Korelitz’s third novel, The White Rose, transposed the plot and characters of the Richard Strauss opera Der Rosenkavalier to 1990s New York City. In The New York Times Book Review, reviewer Elizabeth Judd described The White Rose as “incisive and urbane…(harkening) back to the gender confusions of Shakespeare’s comedies” and called the novel “a significant step forward” following Korelitz’s earlier legal thrillers. Anthony Giardina, reviewing the novel in the San Francisco Chronicle, complained that the character of Oliver was occasionally unconvincing but called the academic details of Sophie’s and Marian’s lives “spot-on”. The Boston Globe’s reviewer, Barbara Fisher, wrote: “Within the comic plot of this lighthearted novel lies a weightier theme. Having played around with disguises, cross-dressing, and self- delusion, the characters happily gain the prize of self-knowledge.”[8]

Admission

Admission, published in April 2009, was reviewed by a high school senior in the Education supplement of The New York Times who compared the college application process to the heroine’s mid-life crisis.[9] Entertainment Weekly gave the novel an A- rating and called it “that rare thing in a novel: both juicy and literary, a genuinely smart read with a human, beating heart.”[10] In its review, Huffington Post reviewer Malcolm Ritter singled out the “atmosphere and details” of the admissions office setting. “That’s fascinating for us who’ve gotten good or bad news from colleges for which we yearned, or shepherded ambitious children through the gauntlet of the application process.”[11] The Wall Street Journal criticized the novel for its "wooden monologues" and "improbable love story".[12]

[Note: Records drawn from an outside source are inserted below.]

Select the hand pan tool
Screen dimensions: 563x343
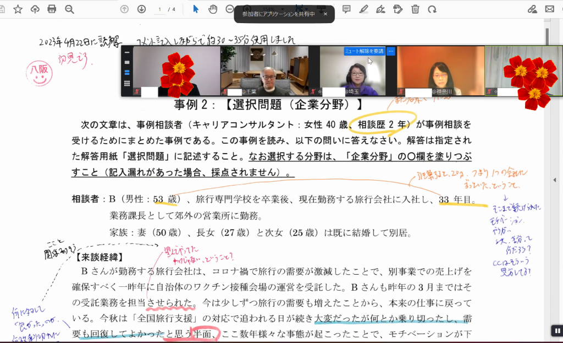pos(213,9)
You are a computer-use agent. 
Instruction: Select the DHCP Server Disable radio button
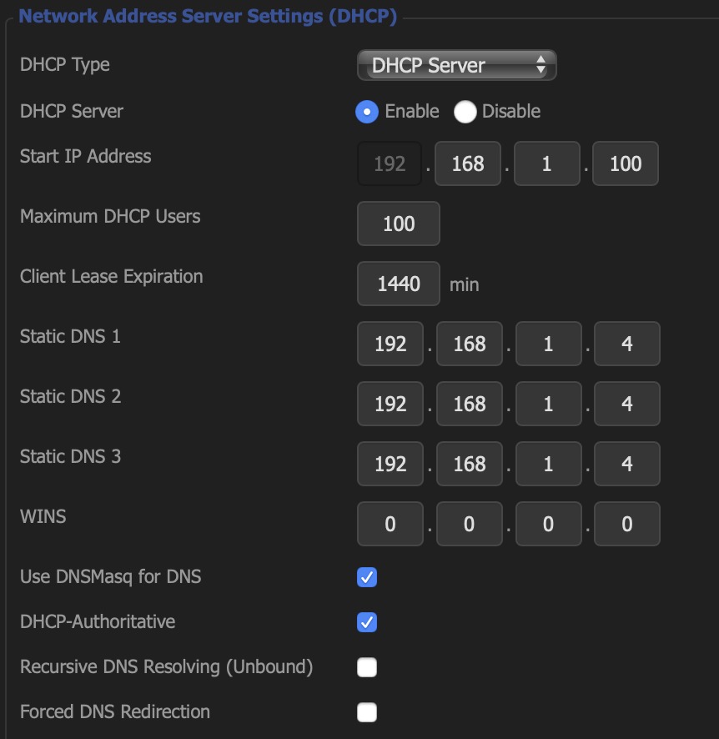[465, 112]
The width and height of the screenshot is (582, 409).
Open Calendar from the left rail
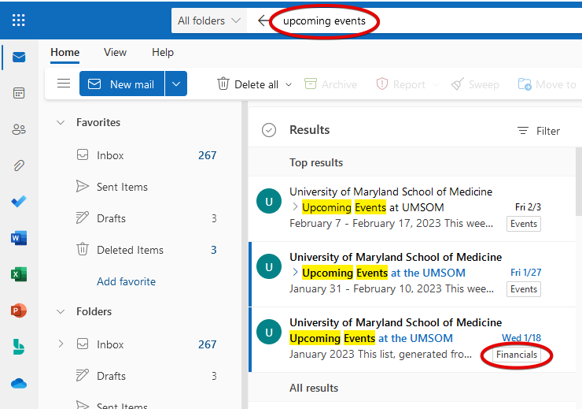click(x=19, y=93)
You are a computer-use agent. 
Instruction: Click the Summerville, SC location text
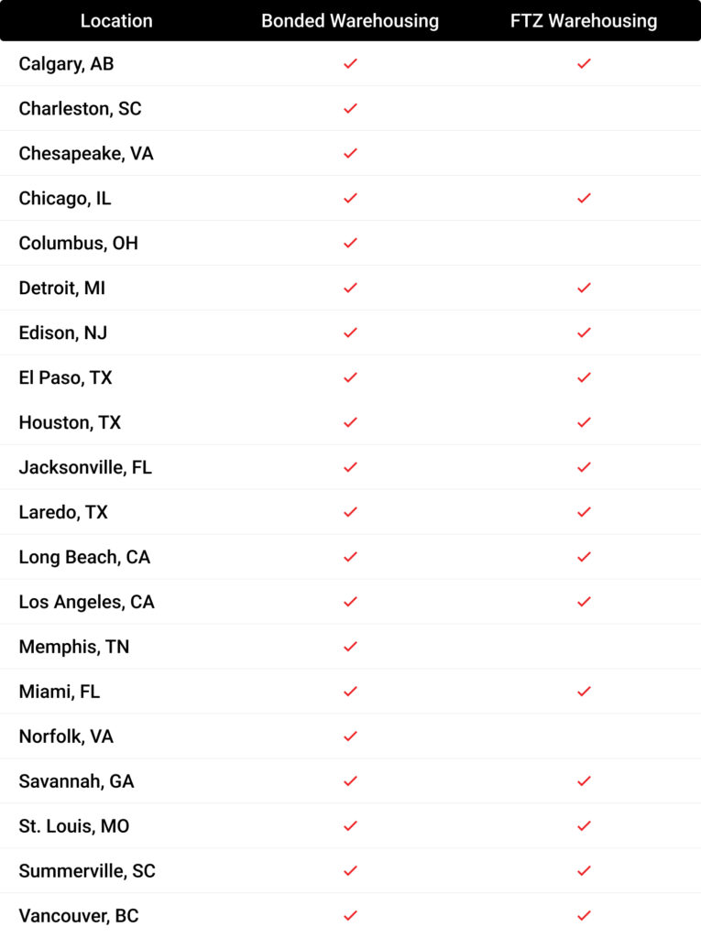tap(87, 871)
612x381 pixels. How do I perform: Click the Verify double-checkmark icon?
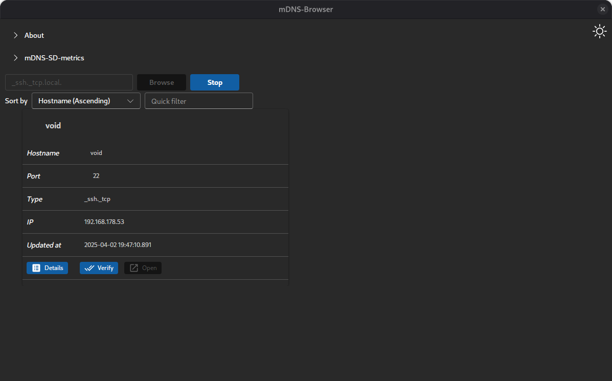point(89,268)
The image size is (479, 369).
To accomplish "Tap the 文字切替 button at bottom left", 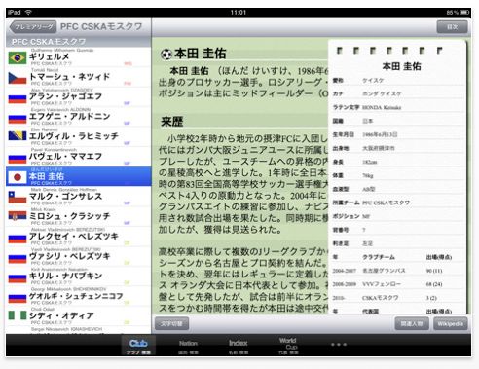I will pos(171,323).
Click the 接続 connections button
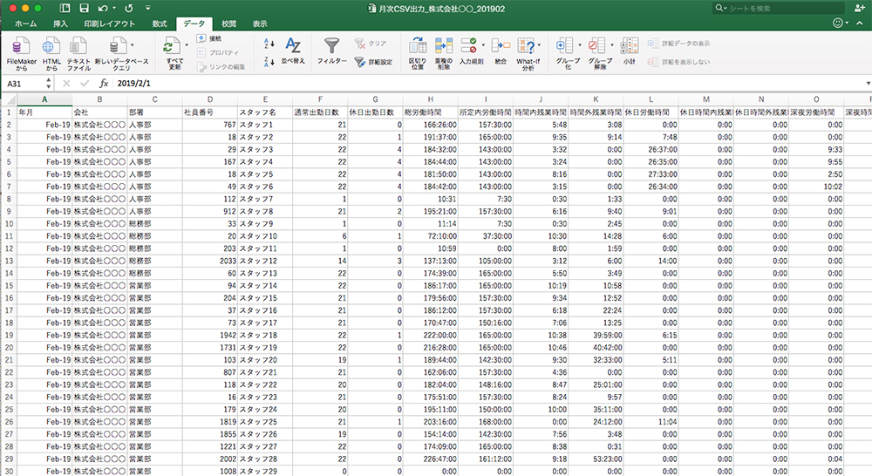 pyautogui.click(x=209, y=39)
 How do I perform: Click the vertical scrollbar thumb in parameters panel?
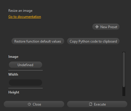(x=124, y=70)
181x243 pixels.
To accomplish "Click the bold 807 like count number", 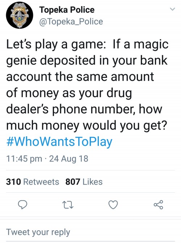I will (73, 182).
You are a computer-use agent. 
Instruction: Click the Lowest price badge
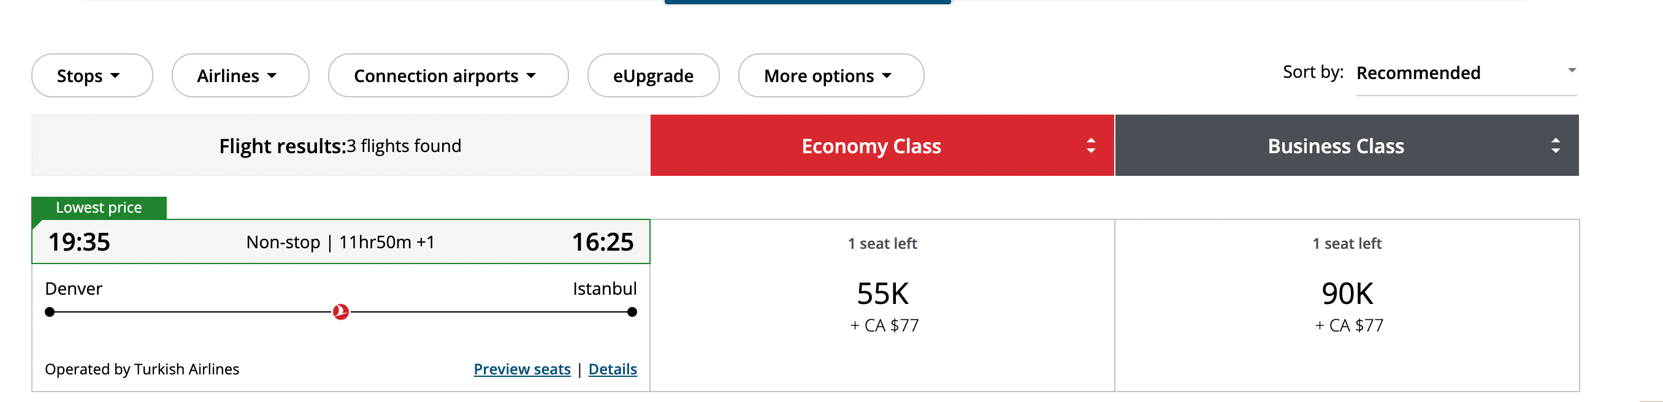tap(99, 208)
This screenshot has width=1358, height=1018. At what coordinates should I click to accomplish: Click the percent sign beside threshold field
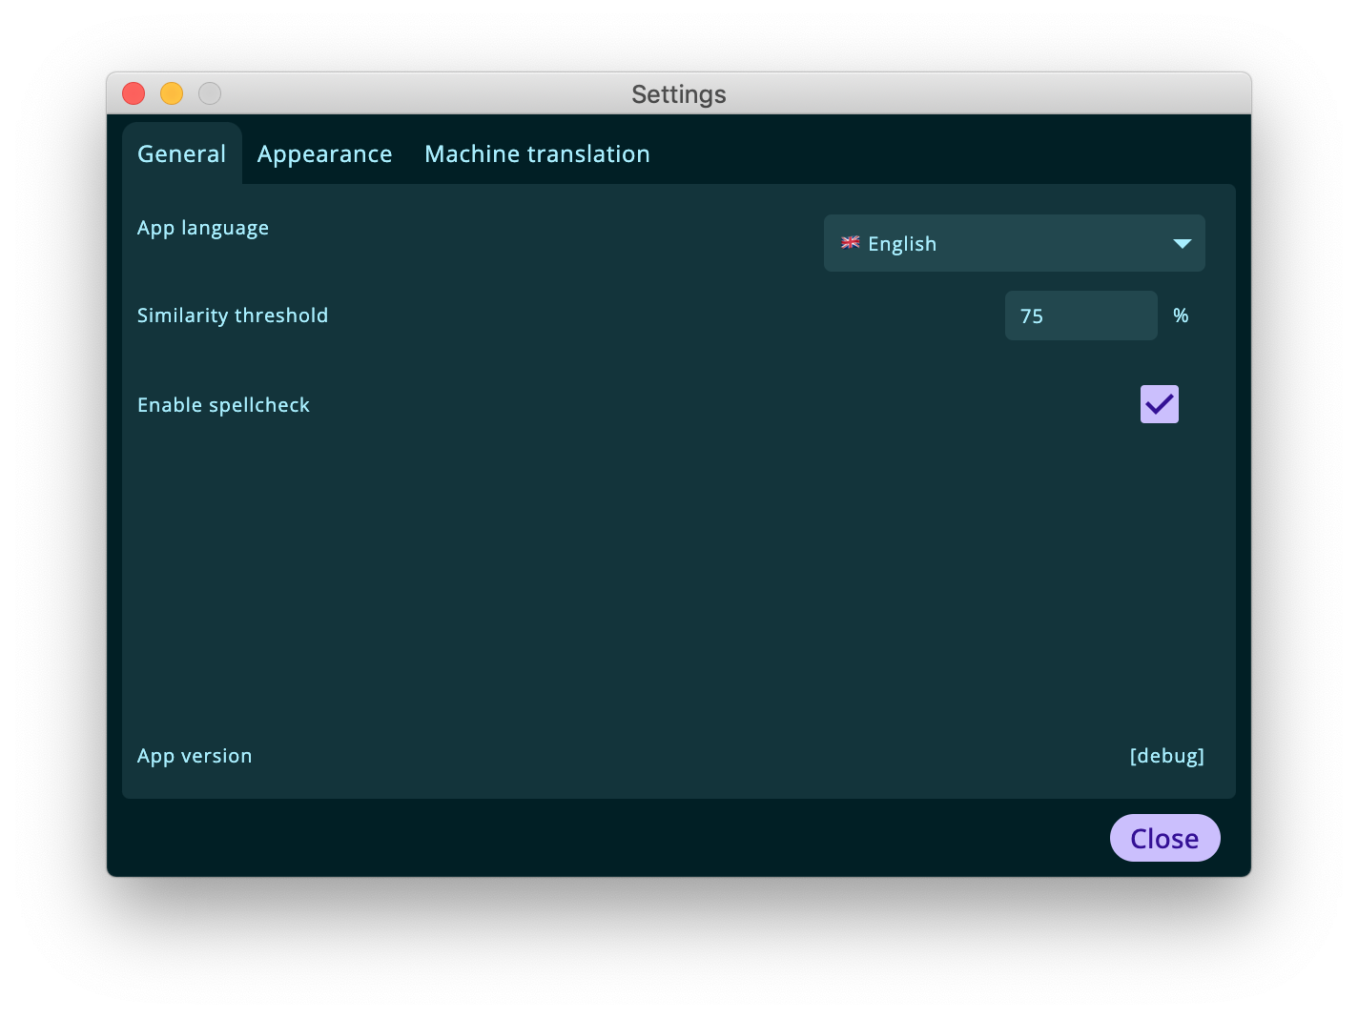pyautogui.click(x=1181, y=316)
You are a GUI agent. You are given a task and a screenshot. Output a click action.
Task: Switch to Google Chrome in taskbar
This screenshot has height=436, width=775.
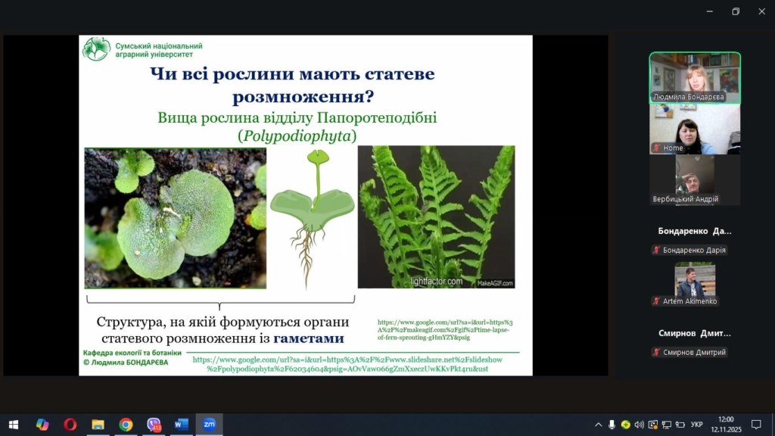126,425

Admission was adapted by screenwriter Karen Croner for the 2013 film of the same name, starring Tina Fey.

You Should Have Known

Grand Central Publishing published Korelitz's fifth novel, You Should Have Known in March 2014. The book tells the story of a New York therapist who discovers that her beloved husband has a secret and unfathomable life and may have been responsible for a murder. The book was published in eighteen languages.


"The Devil and Webster"

Grand Central Publishing will publish Korelitz's sixth novel, "The Devil and Webster", in March 2017. The book revisits the protagonist of "The Sabbathday River" two decades on, though it is not strictly speaking a "sequel" and requires no knowledge of the earlier book. Formerly a VISTA volunteer in Goddard, NH, Naomi Roth is now a feminist scholar and the first female president of Webster College in Central Massachusetts. Webster College, which shares some characteristics with Wesleyan University and others with Dartmouth College, is a liberal arts college known for left-leaning and activist undergraduates. In a plot that mirrors the student unrest of recent years, the Webster community erupts in student protests over the denial of tenure to an African-American professor of anthropology. Roth, whose daughter Hannah is a Webster sophomore, discovers that her own activist past has not prepared her to handle the protest, which quickly spirals out of control.

Bibliography

Novels

Other

Film

Korelitz's book Admission is the basis for the 2013 film of the same name. The film was adapted from the novel by Karen Croner and directed by Paul Weitz. It stars Tina Fey and Paul Rudd, as well as Lily Tomlin, Wallace Shawn, Nat Wolff, and Gloria Reuben. The first trailer was released on November 15, 2012, and the film was released in the US on March 22, 2013.[13][14]